BEGIN LISTED RECORDS

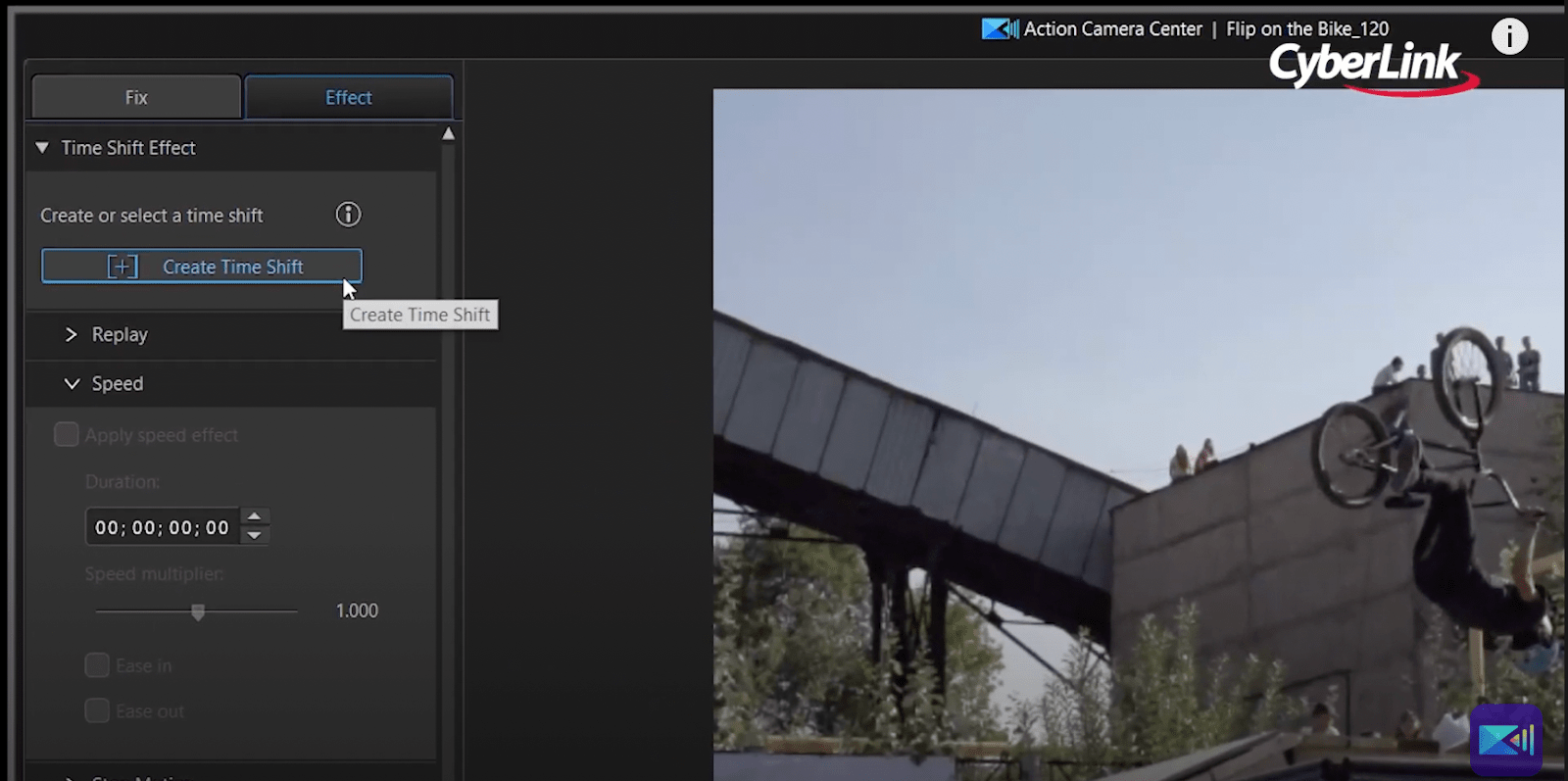Click the Action Camera Center title icon
The image size is (1568, 781).
[1000, 29]
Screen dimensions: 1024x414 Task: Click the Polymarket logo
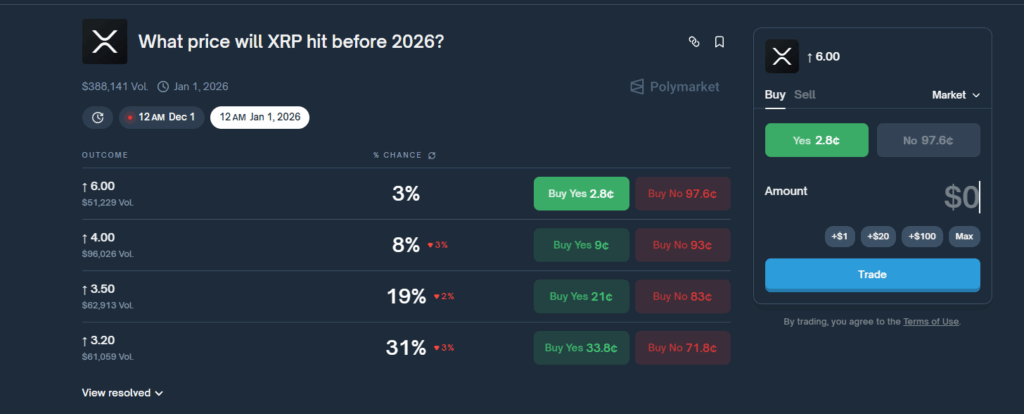[x=674, y=87]
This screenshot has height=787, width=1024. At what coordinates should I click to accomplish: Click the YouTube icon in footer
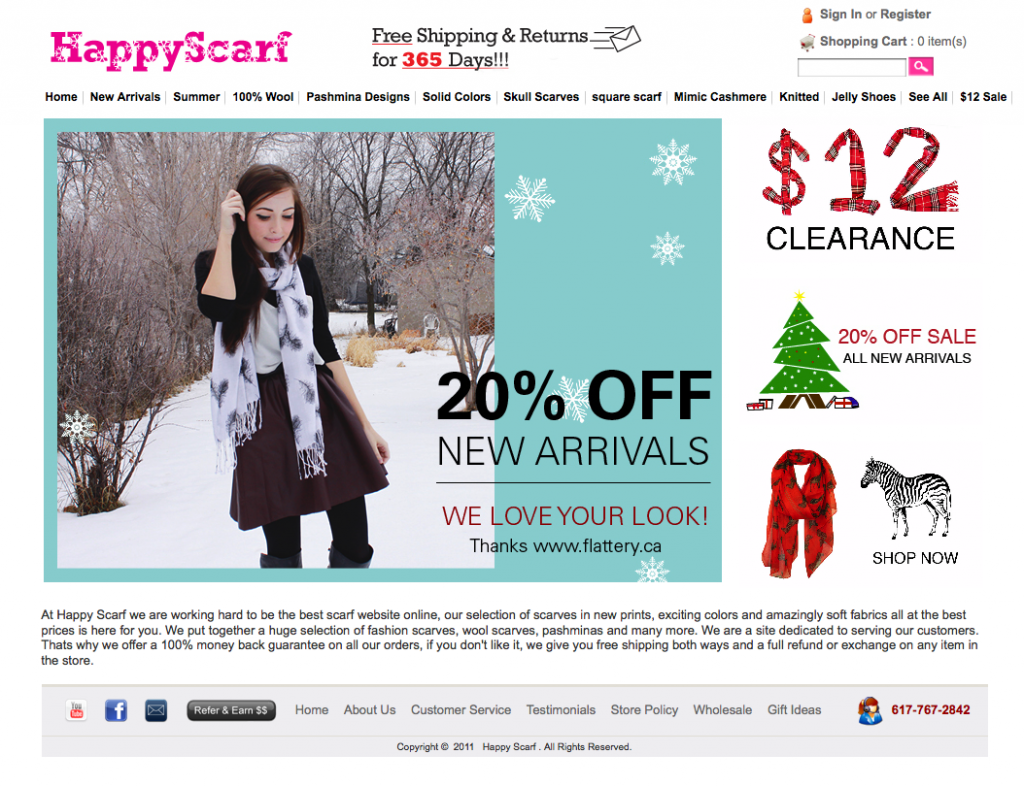coord(76,710)
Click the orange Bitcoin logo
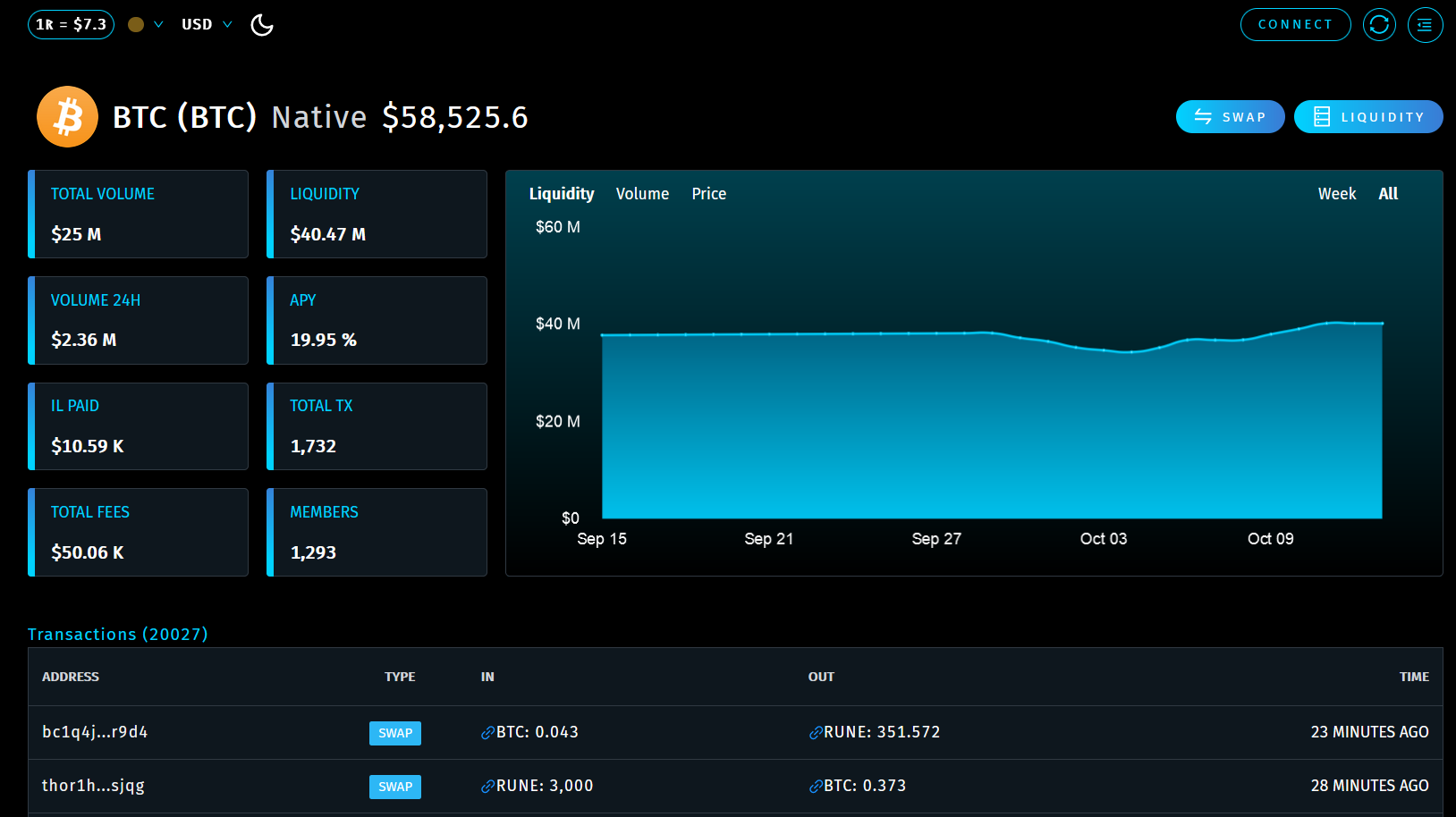 tap(67, 117)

END LISTED RECORDS

◆ WHAT YOU NEED TO DO ◆
Transcribe every line from the one with "Screen dimensions: 1024x414" to the last line of the records above, exactly, excluding pictures.

◆ PROBLEM SOLUTION ◆
Screen dimensions: 1024x414 Task: Click the Polymarket logo
[x=674, y=87]
This screenshot has height=787, width=1024. At what coordinates should I click to accomplish: Click the YouTube icon in footer
coord(76,710)
Click the orange Bitcoin logo
 tap(67, 117)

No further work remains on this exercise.